Abuse and Neglect in Nursing Homes
Nursing home negligence and abuse may take the form of financial abuse, physical abuse of emotional abuse or neglect. As such, abuse entails the infliction of injury, punishment or intimidation, unfair confinement or other practices that lead to physical harm or pain, mental anguish or deprivation (Wangmo, Nordström & Kressig, 2017). Therefore, abuse or neglect in nursing homes may happen when nursing staff who are employed in a nursing home deprive patients by failing to provide the required standards, when there are issues concerning the elderly abuse in a legal sense or documented damages are existing.
The elderly are the most evident victims of nursing home abuse and neglect. Owing to their inability to voice their concerns and by the fact that they are the majority of patients in nursing homes, the elderly are the most abused and neglected in nursing homes. Pillemer, Burnes, Riffin, & Lachs establish that an estimated 2.5 million elderly Americans are victims of nursing home abuse and negligence. According to Pillemer et al (2016), “elder abuse is a growing international problem with different manifestations in different countries and cultures”.
The aged are usually frail and susceptible to mental illnesses, disability and are more likely to be unable to provide for themselves thus constituting the most vulnerable populations (Bloemen, Rosen, Clark, Nash & Mielenz, 2015). Thus abuse emerges as any conduct which can result in harming or exploiting a person psychologically or physically.
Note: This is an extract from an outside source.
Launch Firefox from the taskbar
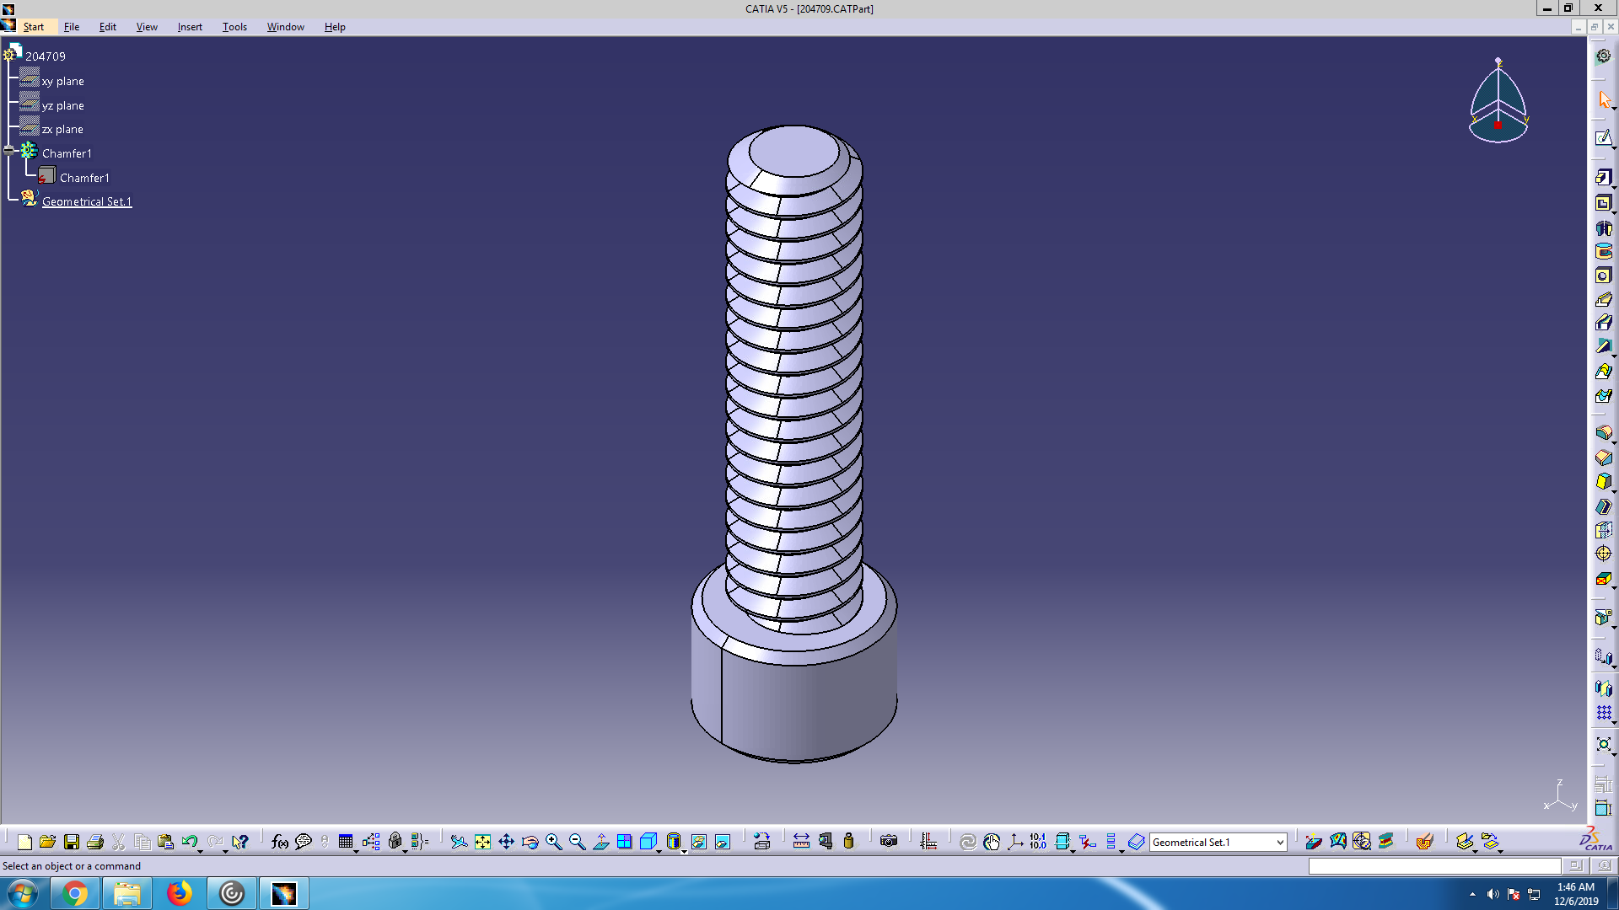This screenshot has width=1619, height=910. click(179, 893)
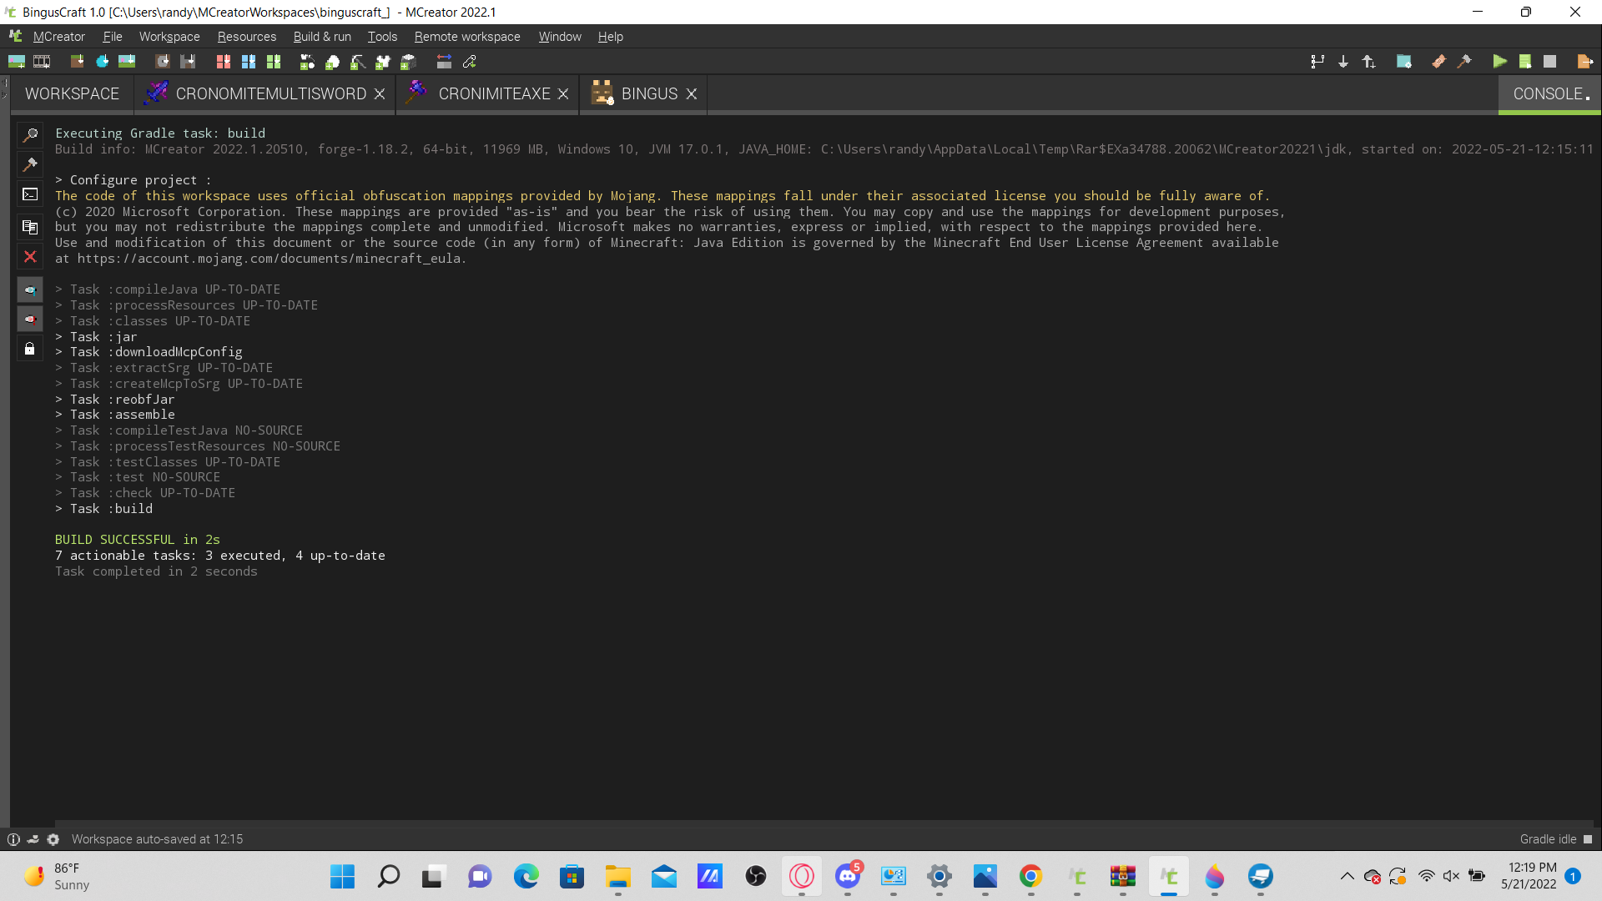
Task: Download remote workspace changes
Action: click(1343, 61)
Neglect may exist in various forms within a nursing facility. Most notably, patients may exhibit symptoms of malnutrition which may lead to sudden weight loss, dehydration, frequent infections or bedside sores. Additionally, patients of neglect may exhibit withdrawal behavior which may present itself in the form of abnormal changes in a patient’s behavior, inability to create and sustain friendly relations with nursing home’s staff or changes in an appearance or hygiene. In as much as these direct symptoms indicate neglect¸ Bloemen et al., (2015) indicates that “a nursing home may fail to eliminate environmental hazards such as an unsafe wheelchair, poor lighting, slippery floors or unsafe furniture within the patient’s facility”.
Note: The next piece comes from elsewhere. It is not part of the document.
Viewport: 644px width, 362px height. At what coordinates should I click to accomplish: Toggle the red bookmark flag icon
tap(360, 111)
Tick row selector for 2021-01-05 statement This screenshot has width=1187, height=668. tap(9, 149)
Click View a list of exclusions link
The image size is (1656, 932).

Reports of high abuse and neglect among the elderly indicate that the state of nursing homes is a public concern. This is in accordance with a 2009 study by Gare-Olmo which indicated that more than a third of nursing homes in the United States reported to elderly abuse with majority of respondents being psychologically abused (Pillemer et al., 2016). On the contrary, the reporting of abuse and neglect by the elderly in nursing homes has been minimal though. Largely, this has been attributed to a lack of awareness or existence of different perceptions among the patients.
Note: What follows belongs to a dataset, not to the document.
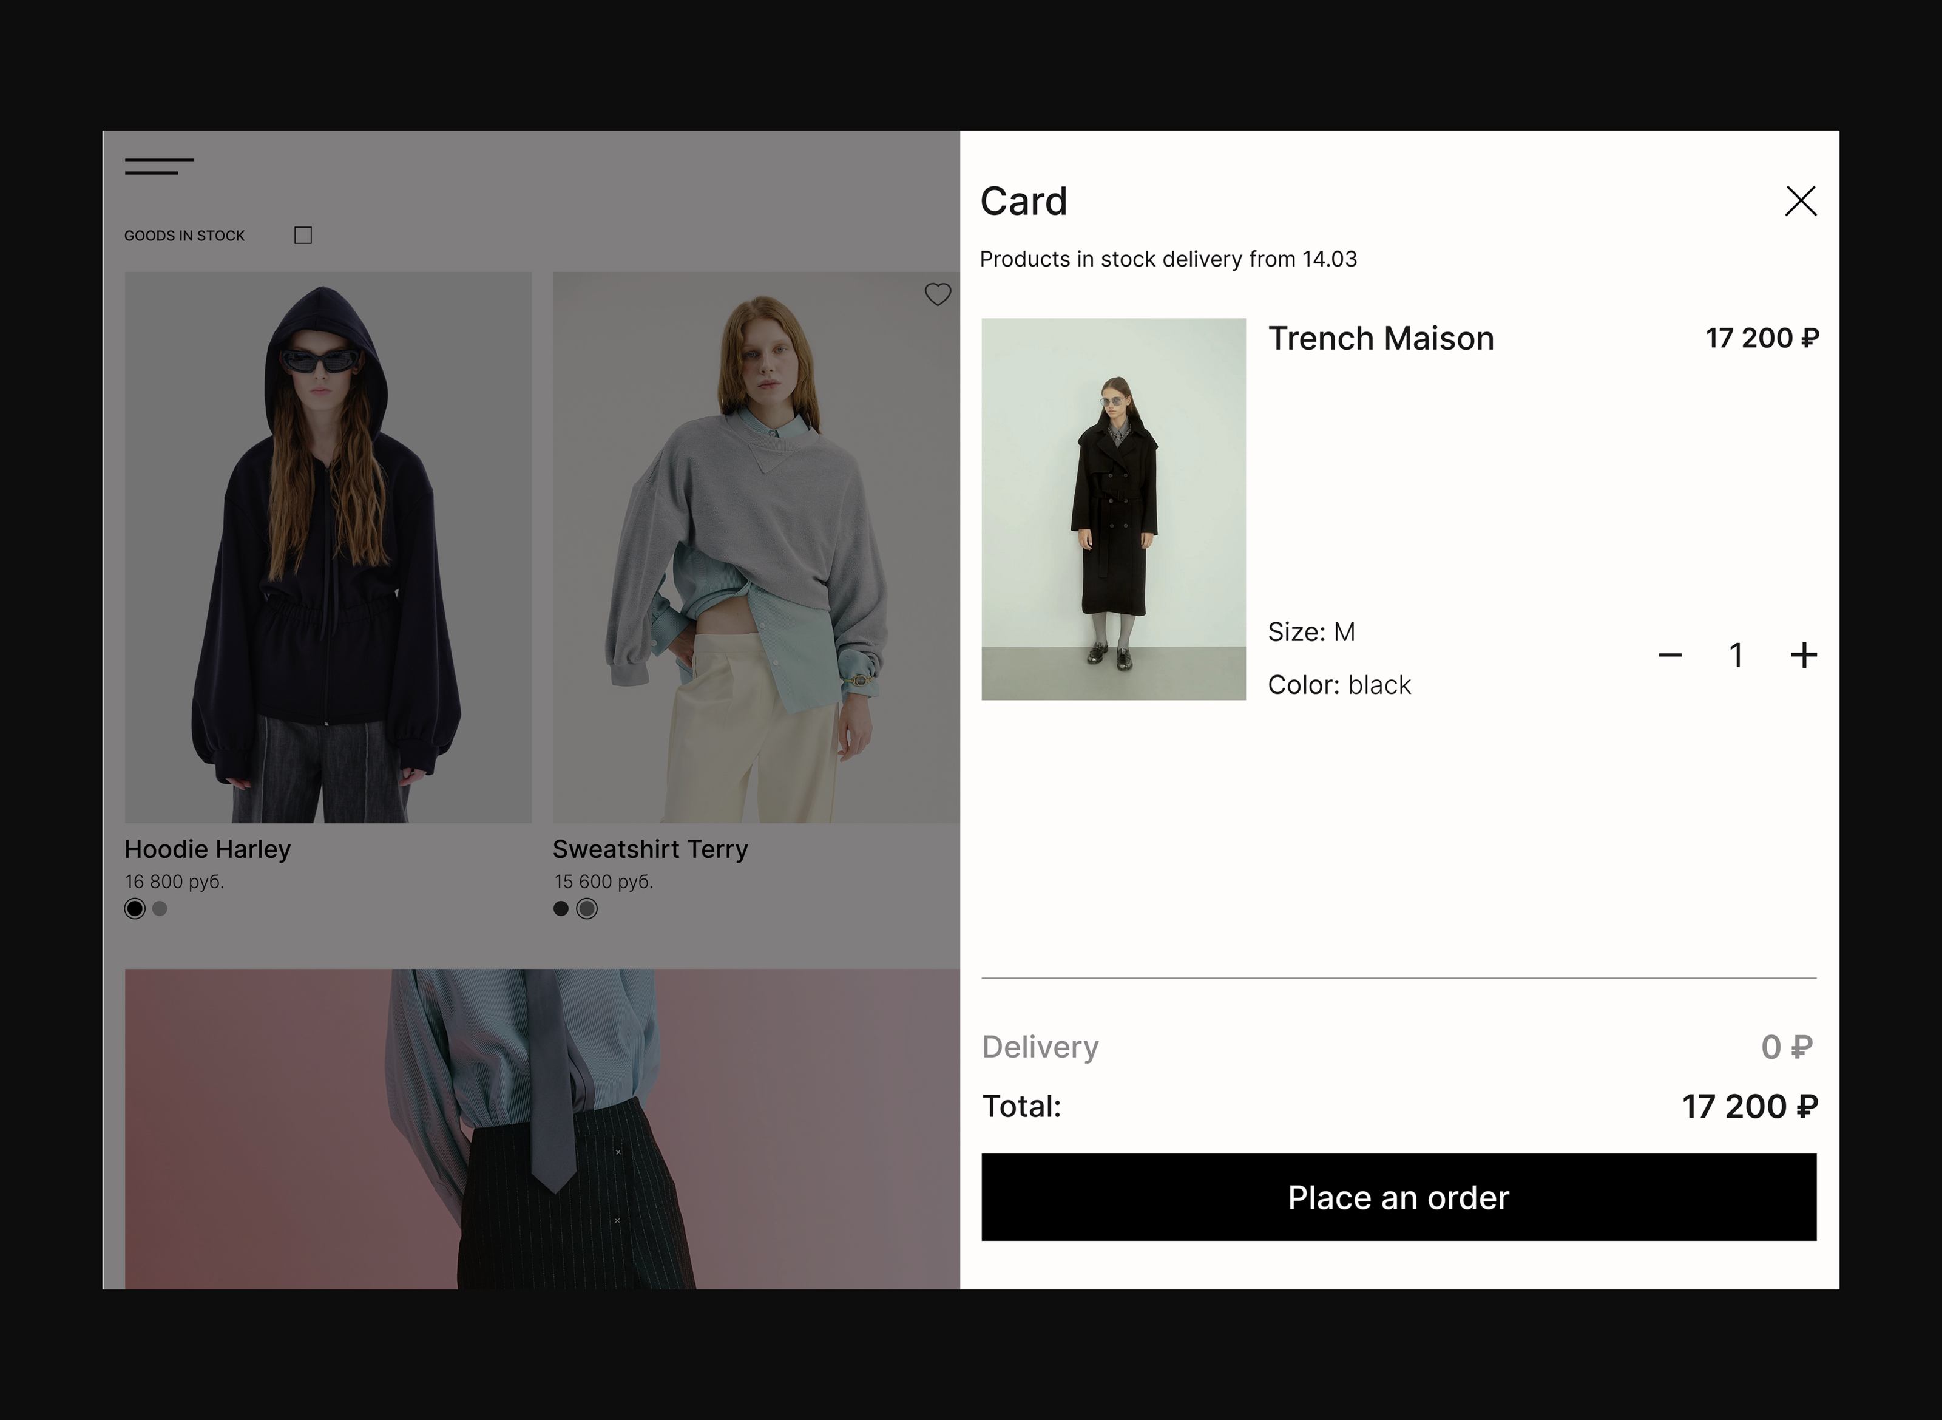Open the hamburger menu icon
Viewport: 1942px width, 1420px height.
(x=159, y=166)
Examining the understanding of the phrase, “elderly abuse” among healthcare professionals and social workers, Gare-Olmo notes that healthcare professionals were largely unconversant, while the social workers emerged highly conversant (Pillemer et al., 2016). The researcher thus concluded that, “healthcare professionals have little training in chronological age structure”, an attribute he found essential for understanding the elderly care. Indeed, in his similar study on the rate of abuse in a nursing home among the elderly, he noted that elderly women above the age of 75 years were the biggest victims of interpersonal abuse and that men reported to loneliness in old age. Affirming the abuse and neglect among the elderly, the researcher noted that separated and divorced women were greatest victims of interpersonal abuse.
Certainly, abuse and neglect in nursing homes are more evident among the elderly. While this age bracket emerges as the most vulnerable, nursing homes may fail to protect environmental hazards to patients thus presenting challenges to patients of all ages. Therefore, it emerges that the failure of the aged to protect their rights is a great contribution towards abuse and neglect in nursing homes.
1. Bloemen, E. M., Rosen, T., Clark, S., Nash, D., & Mielenz, T. J. (2015). Trends in reporting of abuse and neglect to long term care ombudsmen: data from the National Ombudsman Reporting System from 2006 to 2013. Geriatric Nursing, 36(4), 281-283.
2. Pillemer, K., Burnes, D., Riffin, C., & Lachs, M. S. (2016). Elder abuse: global situation, risk factors, and prevention strategies. The Gerontologist, 56(Suppl_2), S194-S205.
3. Wangmo, T., Nordström, K., & Kressig, R. W. (2017). Preventing elder abuse and neglect in geriatric institutions: Solutions from nursing care providers. Geriatric Nursing, 38(5), 385-392.